Reading some tutorials, I learned that I could be converting the read dataset into PyTorch tensors directly using load_from_disk(...).with_format("torch")
function.
with cProfile.Profile() as profiler:
ds = load_from_disk("./arrow").with_format("torch")
for i in range(1000):
sample = ds[i]
stats = pstats.Stats(profiler).sort_stats("cumtime")
stats.print_stats()
This simple change improved the performance a lot:
269871 function calls (6612931 primitive calls) in 3.085 seconds
Ordered by: cumulative time
ncalls tottime percall cumtime percall filename:lineno(function)
1000 0.004 0.000 2.920 0.003 /home/mehran/.conda/envs/whisper/lib/python3.10/site-packages/datasets/arrow_dataset.py:2776(__getitem__)
1000 0.004 0.000 2.916 0.003 /home/mehran/.conda/envs/whisper/lib/python3.10/site-packages/datasets/arrow_dataset.py:2750(_getitem)
1000 0.002 0.000 2.881 0.003 /home/mehran/.conda/envs/whisper/lib/python3.10/site-packages/datasets/formatting/formatting.py:587(format_table)
1000 0.007 0.000 2.876 0.003 /home/mehran/.conda/envs/whisper/lib/python3.10/site-packages/datasets/formatting/formatting.py:394(__call__)
1000 0.003 0.000 2.869 0.003 /home/mehran/.conda/envs/whisper/lib/python3.10/site-packages/datasets/formatting/torch_formatter.py:80(format_row)

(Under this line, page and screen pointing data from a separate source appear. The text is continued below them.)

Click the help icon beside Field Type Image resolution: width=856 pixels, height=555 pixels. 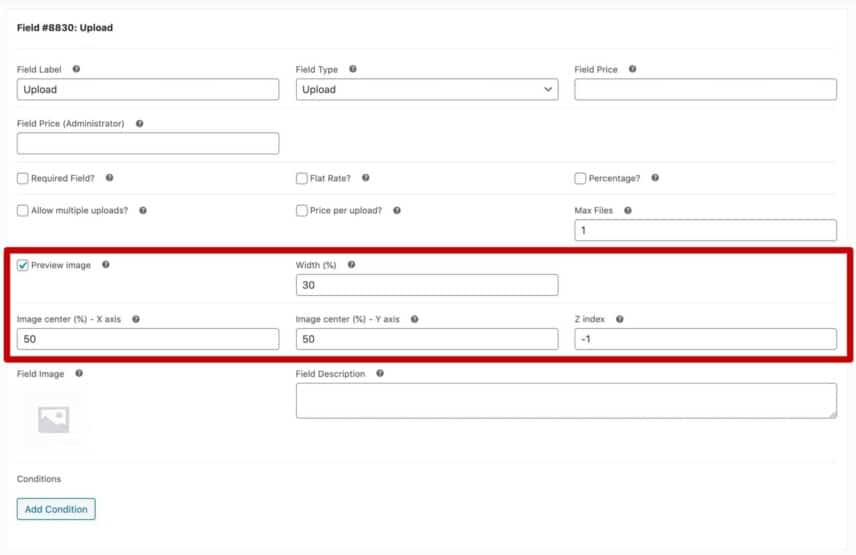click(353, 69)
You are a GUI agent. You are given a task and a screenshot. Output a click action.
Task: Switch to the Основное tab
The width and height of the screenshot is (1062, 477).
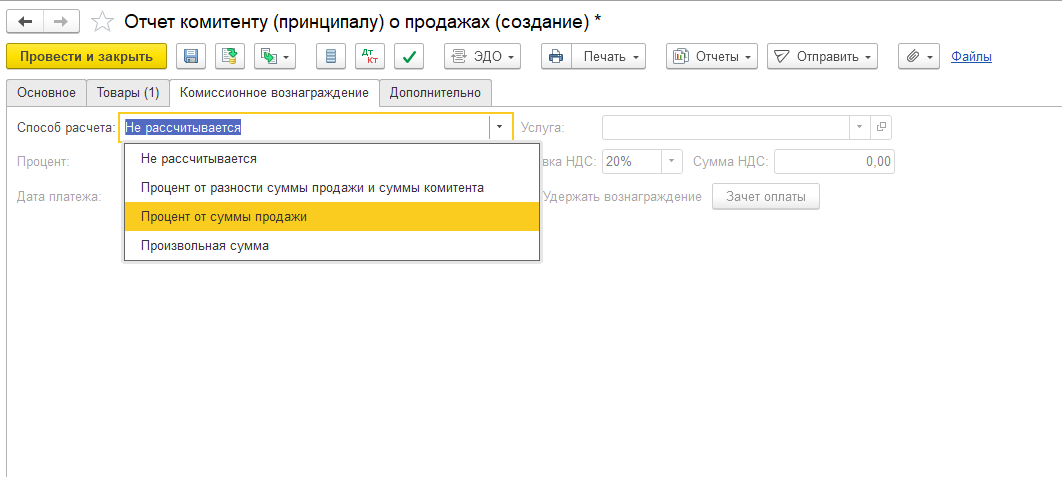46,93
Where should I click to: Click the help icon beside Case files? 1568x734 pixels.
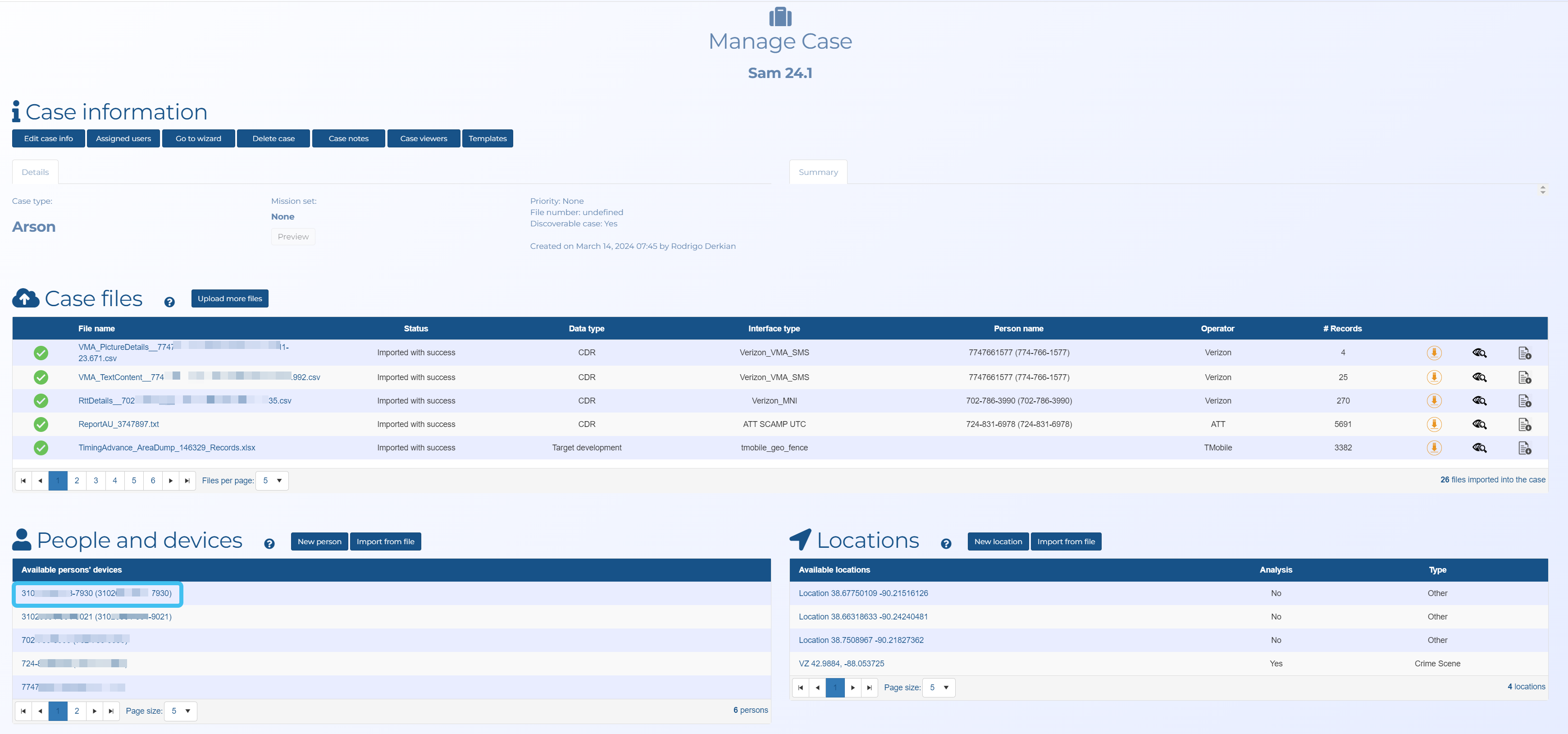pos(169,302)

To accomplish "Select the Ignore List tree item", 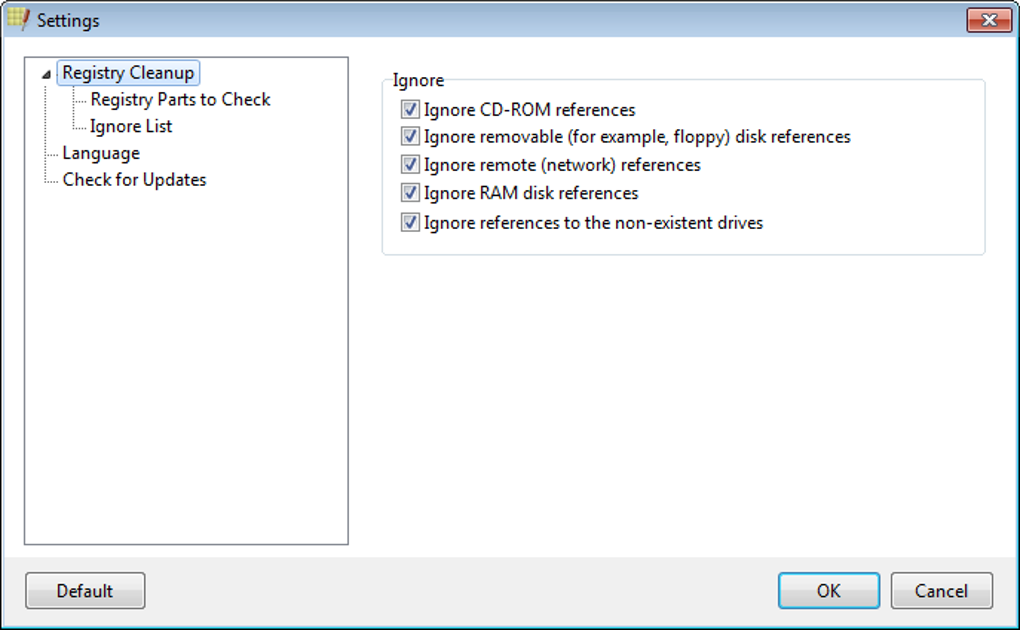I will (131, 127).
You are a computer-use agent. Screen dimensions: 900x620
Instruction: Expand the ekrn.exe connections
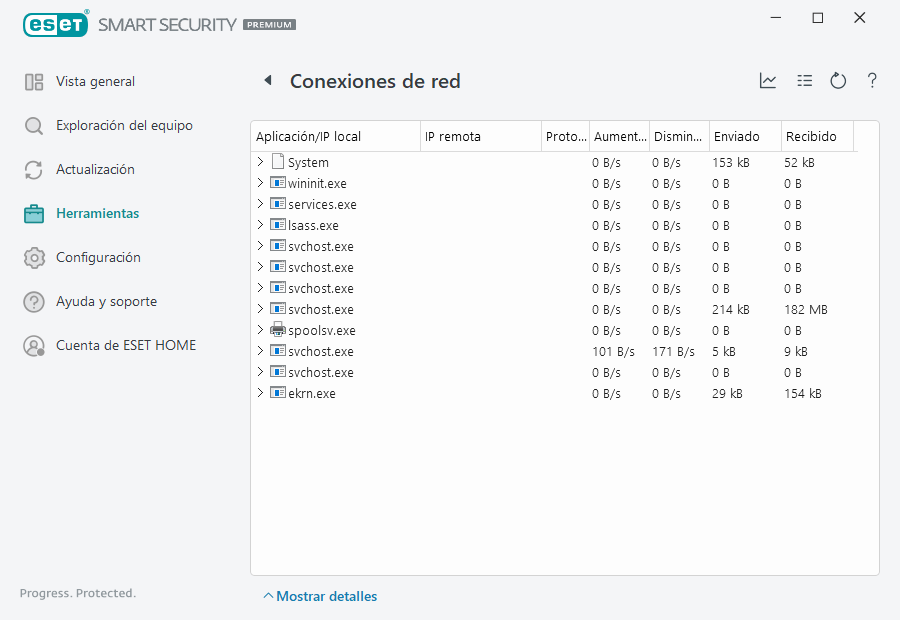pos(261,393)
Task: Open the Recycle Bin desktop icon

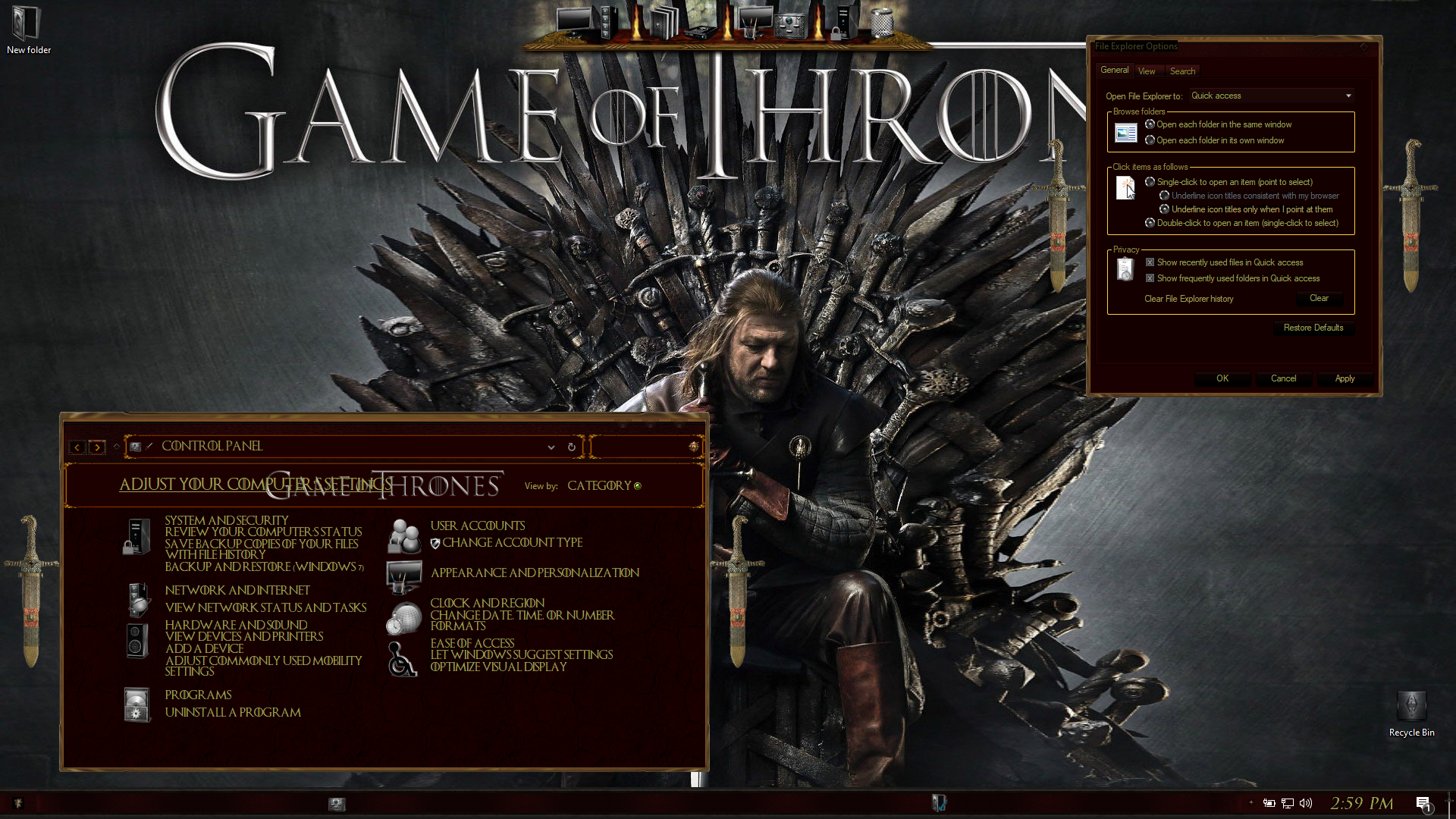Action: click(1410, 706)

203000/1000 0.075 0.000 2.697 0.003 /home/mehran/.conda/envs/whisper/lib/python3.10/site-packages/datasets/formatting/torch_formatter.py:77(recursive_tensorize)
203000/1000 0.157 0.000 2.696 0.003 /home/mehran/.conda/envs/whisper/lib/python3.10/site-packages/datasets/utils/py_utils.py:372(map_nested)
1000 0.005 0.000 2.644 0.003 /home/mehran/.conda/envs/whisper/lib/python3.10/site-packages/datasets/utils/py_utils.py:443(<listcomp>)
7000 0.004 0.000 2.637 0.000 /home/mehran/.conda/envs/whisper/lib/python3.10/site-packages/datasets/utils/py_utils.py:340(_single_map_nested)
209000/7000 0.161 0.000 2.631 0.000 /home/mehran/.conda/envs/whisper/lib/python3.10/site-packages/datasets/formatting/torch_formatter.py:70(_recursive_tensorize)
2000/1000 0.051 0.000 2.556 0.003 /home/mehran/.conda/envs/whisper/lib/python3.10/site-packages/datasets/formatting/torch_formatter.py:74(<listcomp>)
207000 0.391 0.000 1.922 0.000 /home/mehran/.conda/envs/whisper/lib/python3.10/site-packages/datasets/formatting/torch_formatter.py:49(_tensorize)
204000 0.830 0.000 0.830 0.000 {built-in method torch.tensor}
607000 0.269 0.000 0.642 0.000 /home/mehran/.local/lib/python3.10/site-packages/numpy/core/numerictypes.py:356(issubdtype)
1214000 0.232 0.000 0.339 0.000 /home/mehran/.local/lib/python3.10/site-packages/numpy/core/numerictypes.py:282(issubclass_)
I’m not sure if there’s any more room left to improve the performance, but this alone solves my problem.
Thanks, @mariosasko , I could not have done it without you.